Khati v Minister for Immigration, Citizenship and Multicultural Affairs
[2023] FedCFamC2G 750
FEDERAL CIRCUIT AND FAMILY COURT OF AUSTRALIA
(DIVISION 2)
Khati v Minister for Immigration, Citizenship and Multicultural Affairs [2023] FedCFamC2G 750
File number(s): SYG 660 of 2023 Judgment of: JUDGE CAMERON Date of judgment: 22 August 2023 Catchwords: MIGRATION – Temporary Activity (subclass 408) visa – invalid application – application not determined to be valid by a request being made under s.65 of the Migration Act 1958 (Cth). Legislation: Migration Act 1958 (Cth) ss 47, 48, 56, 474, 501, 501A, 501B
Migration Regulations1994 (Cth) reg 2.12
Cases cited: Plaintiff S157/2002 v Commonwealth (2003) 211 CLR 476
Minister for Immigration & Citizenship v SZQOY (2012) 206 FCR 25
Minister for Immigration and Border Protection v Kim (2014) 221 FCR 523
Division: General Number of paragraphs: 18 Date of hearing: 9 August 2023 Place: Sydney Solicitor for the Applicant: Residency Legal Solicitor for the Respondent: MinterEllison ORDERS
SYG 660 of 2023 FEDERAL CIRCUIT AND FAMILY COURT OF AUSTRALIA (DIVISION 2)
BETWEEN: BIMAL KHATI
Applicant
AND: MINISTER FOR IMMIGRATION, CITIZENSHIP AND MULTICULTURAL AFFAIRS
Respondent
order made by:
JUDGE CAMERON
DATE OF ORDER:
22 August 2023
THE COURT ORDERS THAT:
1.The application be dismissed.
Note: The form of the order is subject to the entry in the Court’s records.
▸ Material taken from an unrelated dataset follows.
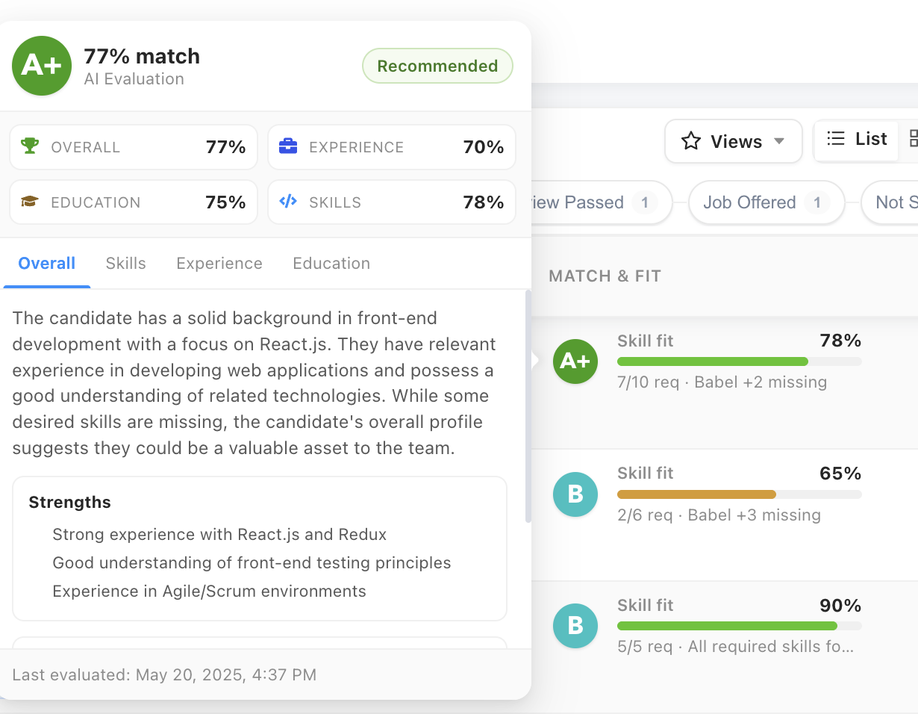This screenshot has width=918, height=714.
Task: Select the Education tab
Action: [331, 263]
Note: The Court may vary or set aside a judgment or order to remedy minor typographical or grammatical errors (r 17.05(2)(g) Federal Circuit and Family Court of Australia (Division 2) (General Federal Law) Rules 2021 (Cth)), or to record a variation to the order pursuant to r 17.05 Federal Circuit and Family Court of Australia (Division 2) (General Federal Law) Rules 2021 (Cth).
REASONS FOR JUDGMENT
JUDGE CAMERON
INTRODUCTION
The applicant is a citizen of Nepal who arrived in Australia on 18 May 2014. On 23 March 2021 he lodged an application for a Temporary Activity (subclass 408) visa with the Department of Home Affairs (“Department”). On 21 March 2023 that application was assessed as invalid by a delegate (“Delegate”) of the first respondent (“Minister”). The applicant has applied to this Court for judicial review of the Delegate’s decision.
In this judicial review proceeding the Court cannot rehear the applicant’s application for a visa. Its task is to determine whether the Delegate’s decision is affected by jurisdictional error as that is the only basis upon which it can be set aside: s.474 of the Migration Act 1958 (Cth) (“Act”); Plaintiff S157/2002 v Commonwealth (2003) 211 CLR 476.
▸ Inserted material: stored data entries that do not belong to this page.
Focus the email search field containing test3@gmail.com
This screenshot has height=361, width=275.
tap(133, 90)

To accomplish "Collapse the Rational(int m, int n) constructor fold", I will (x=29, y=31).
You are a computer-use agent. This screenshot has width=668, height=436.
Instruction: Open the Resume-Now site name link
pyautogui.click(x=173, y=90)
For the reasons which follow, the application will be dismissed.
BACKGROUND FACTS
Initial student visa application
A solicitor representing the Minister, Sophie Edmondstone, filed an affidavit affirmed on 12 July 2023 to which were annexed copies of correspondence and various documents held by the Department which referred to an earlier visa application made by the applicant. Ms Edmondstone’s evidence was to the effect that in 2016 the applicant had been refused a Student (subclass 500) visa for reasons unrelated to ss.501, 501A or 501B of the Act.
The Department’s decision
On 21 March 2023 the Department informed the applicant that his visa application was invalid because it did not meet s.48 of the Act, which prevented him from applying for a Temporary Activity (subclass 408) visa because in 2016, after last entering Australia, he had been refused the Student (subclass 500) visa referred to in Ms Edmondstone’s affidavit.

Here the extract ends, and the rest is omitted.